Maybe it will also help other parents and young people who have a lot of questions in mind. I remain firmly convinced that nothing is positive or negative in itself. I myself lived through a number of problems deriving from semantic divergences in my own family, the result is that I got quite skilled in analysing what language is. So my road will be towards giving the people a better understanding of what lies under the words we use to think.

When implicit relational

The choice of Latin is an unfortunate one. With the ever expanding list of recognised newly minted Latin words as recognised by the Vatican, the truth of Latin as a language that has been continuously used is overwhelming. It is exactly because of the authoritative nature of this Vatican resource that the argument that Latin is a dead language is broken.
When people write in ancient Greek there is no universally accepted list of neologisms. It is for languages like ancient Greek that your argument rings true, not for Latin.
Thanks,
GerardM

You are wrong here, Gerard.

You are wrong here, Gerard. Latin is the exact choice because it did change a lot, up to the point in which it originated the Romance languages. Yet, much before that, the semantic clouds associated with Christian and Late Antique Latin are significantly different to those associated with Classical Latin.

I'm reading a fantastic compilation of sociological studies about the early Byzantine Empire, and about the evolution of the social conception brought about by Christianity. There is absolutely no way in which you can mix the semantic conceptions of (say) a Classical writer of the I century BC and the writings produced (albeit both are in Latin)  in the VI century AD.

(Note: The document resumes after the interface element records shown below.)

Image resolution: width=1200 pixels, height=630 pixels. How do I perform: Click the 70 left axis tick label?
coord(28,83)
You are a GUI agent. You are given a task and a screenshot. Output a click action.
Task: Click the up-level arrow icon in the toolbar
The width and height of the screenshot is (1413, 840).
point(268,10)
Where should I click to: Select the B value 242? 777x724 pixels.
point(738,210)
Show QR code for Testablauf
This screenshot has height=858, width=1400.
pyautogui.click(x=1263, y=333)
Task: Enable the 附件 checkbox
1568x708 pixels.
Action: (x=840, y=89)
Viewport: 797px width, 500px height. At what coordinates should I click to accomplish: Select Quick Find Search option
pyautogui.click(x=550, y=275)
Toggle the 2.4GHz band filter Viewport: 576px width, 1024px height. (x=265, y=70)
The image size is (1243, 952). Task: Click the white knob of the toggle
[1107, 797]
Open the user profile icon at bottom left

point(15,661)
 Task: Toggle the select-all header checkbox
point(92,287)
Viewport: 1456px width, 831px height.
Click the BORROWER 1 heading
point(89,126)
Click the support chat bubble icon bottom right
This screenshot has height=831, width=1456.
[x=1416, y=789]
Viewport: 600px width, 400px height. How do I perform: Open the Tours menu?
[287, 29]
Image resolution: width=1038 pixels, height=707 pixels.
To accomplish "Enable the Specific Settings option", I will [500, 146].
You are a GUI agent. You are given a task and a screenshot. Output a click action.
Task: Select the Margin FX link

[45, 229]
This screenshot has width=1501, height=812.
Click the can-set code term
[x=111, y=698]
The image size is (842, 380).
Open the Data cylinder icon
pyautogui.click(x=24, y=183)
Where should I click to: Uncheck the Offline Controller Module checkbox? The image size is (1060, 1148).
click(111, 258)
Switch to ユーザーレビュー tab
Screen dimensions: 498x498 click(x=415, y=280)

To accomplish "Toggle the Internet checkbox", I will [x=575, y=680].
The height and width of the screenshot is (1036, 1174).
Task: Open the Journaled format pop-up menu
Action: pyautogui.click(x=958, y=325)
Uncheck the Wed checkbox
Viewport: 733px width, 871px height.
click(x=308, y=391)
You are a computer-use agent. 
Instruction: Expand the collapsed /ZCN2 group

When such a tremendous social discontinuity occurs, you need a firm reference for the reader to set a context. If you tell people that Cicero and Justinian the Great can be interpreted within a single semantic framework you only end up confusing people. 

As said, I have no request to close a Latin wikipedia, neither do I want close the door to the use of any dead (or half-dead) language. But a clear reference is needed, people may not be lead to think that a text in the Latin wikipedia can be even remotely compared to Cicero. It's two different things, they must bear two clearly different  labels.No more than that.